I used to have one of those plans…when I lost my job I was rejected for an individual policy due to preexisting conditions (allergies). I then went to a policy that was 6 months in length (and cost $331 monthly). It had decent coverage, but after the initial 6 months, anything previously covered was considered preexisting and would no longer be covered. So…had I been in an accident during the first 6 months and been hurt badly, it would have covered expenses for that initial 6 month period only. And I would have had to pay for anything thereafter at 100%. I cancelled that policy after the initial 6 months. I went for 8 months without insurance. It was one of the scariest things in my life.

The other really disgusting thing I discovered in my 8 months of not having insurance is that everything costs more.
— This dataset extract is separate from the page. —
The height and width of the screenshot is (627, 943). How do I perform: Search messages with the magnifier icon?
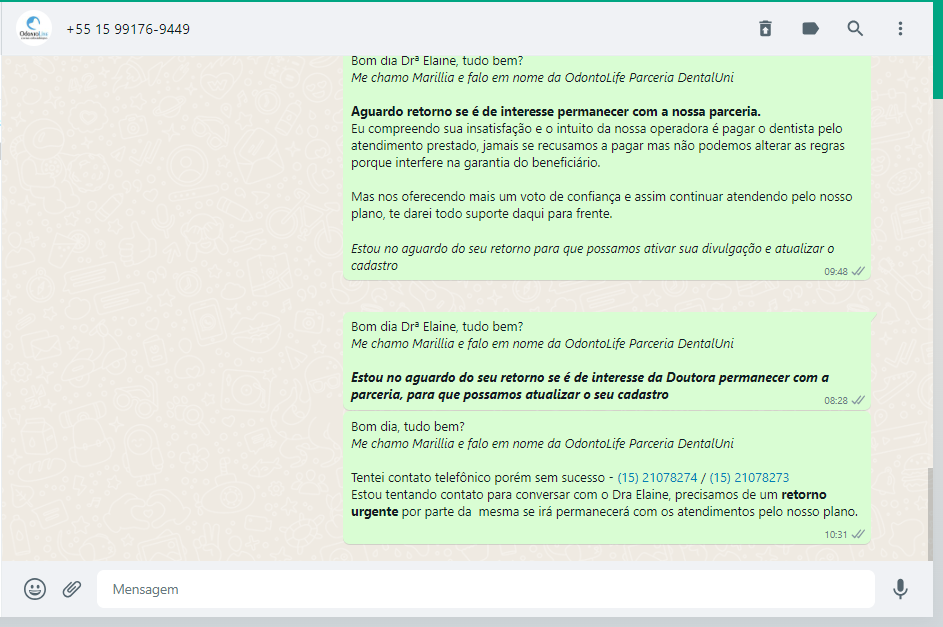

You pay full, non-negotiated rates for doctor visits, medicine, etc. I have one allergy drug that costs $130 per month (the non-negotiated cost)…a drug that cost $50 as a copay when I was insured and cost $26 in Canada (as a foreigner, as I discovered after going to Canada, when I was still working, and realized that I had left that medicine at home.)

When you have no insurance you are screwed over every which way to Sunday.

Unless you have a ton of money, catastrophic policies are a waste of money. No one expects to get cancer or be in a major automobile accident. And with those types of policies, you’re mostly left holding the bag. And that would be a very heavy bag indeed.